AL ANOCHECER DE AQUEL DÍA

Domingo de Pentecostés

TEXTOS: Hch 2,1-11; Sal 103; 1Cor 12,3-7.12-13; Jn 20,19-23

Cerrar puertas y ventanas… por miedo

Entre la oscuridad y el miedo. El Evangelio que hoy proclamamos, nos narra la situación de los discípulos después de la Resurrección de Jesús: al anochecer de aquel día, el primero de la semana, estaban los discípulos en una casa, con las puertas cerradas por miedo a los judíos… Pero no solo caía la noche ante sus ojos, las tinieblas se habían apoderado también de sus corazones.

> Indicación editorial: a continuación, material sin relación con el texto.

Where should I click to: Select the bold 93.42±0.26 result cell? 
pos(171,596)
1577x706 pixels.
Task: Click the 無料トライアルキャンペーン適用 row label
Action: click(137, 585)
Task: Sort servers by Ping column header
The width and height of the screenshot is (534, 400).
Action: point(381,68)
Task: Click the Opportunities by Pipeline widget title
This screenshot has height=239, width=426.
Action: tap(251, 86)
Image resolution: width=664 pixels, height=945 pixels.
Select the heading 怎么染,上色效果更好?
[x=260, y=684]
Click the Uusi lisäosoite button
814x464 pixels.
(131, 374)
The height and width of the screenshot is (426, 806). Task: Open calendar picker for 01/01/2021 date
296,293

Y de pronto, entra Jesús y les saluda con el gesto amigo, casi cómplice: Paz a vosotros. Y como signo de confianza les enseña las heridas de las manos y el costado: ellos se llenaron de alegría al ver al Señor. La noche se convirtió en una aurora de luz. Y se rompen la cerrazón de las puertas, y de sus mentes, con la recomendación del Maestro: como el Padre me ha envidado, así también os envío yo… Y dicho esto, sopló sobre ellos y les dijo: Recibid el Espíritu Santo… Y les concede el poder divino de perdonar los pecados.

Celebramos la fiesta de Pentecostés, que cierra este sagrado tiempo de cincuenta días que inauguramos con la fiesta de la Pascua. Pentecostés, es la fiesta que celebra el don del Espíritu Santo a los apóstoles, los orígenes de la Iglesia y el comienzo de su misión a todas las lenguas, pueblos y naciones. Pentecostés es la fiesta «de la fuerza que viene de lo alto»: en Pentecostés, la fuerza del Resucitado se convierte en aliento misionero; el aliento del Espíritu, convierte el corazón timorato y acobardado en un corazón joven y arriesgado: «convirtió a aquellos discípulos de medrosos refugiados en misioneros audaces».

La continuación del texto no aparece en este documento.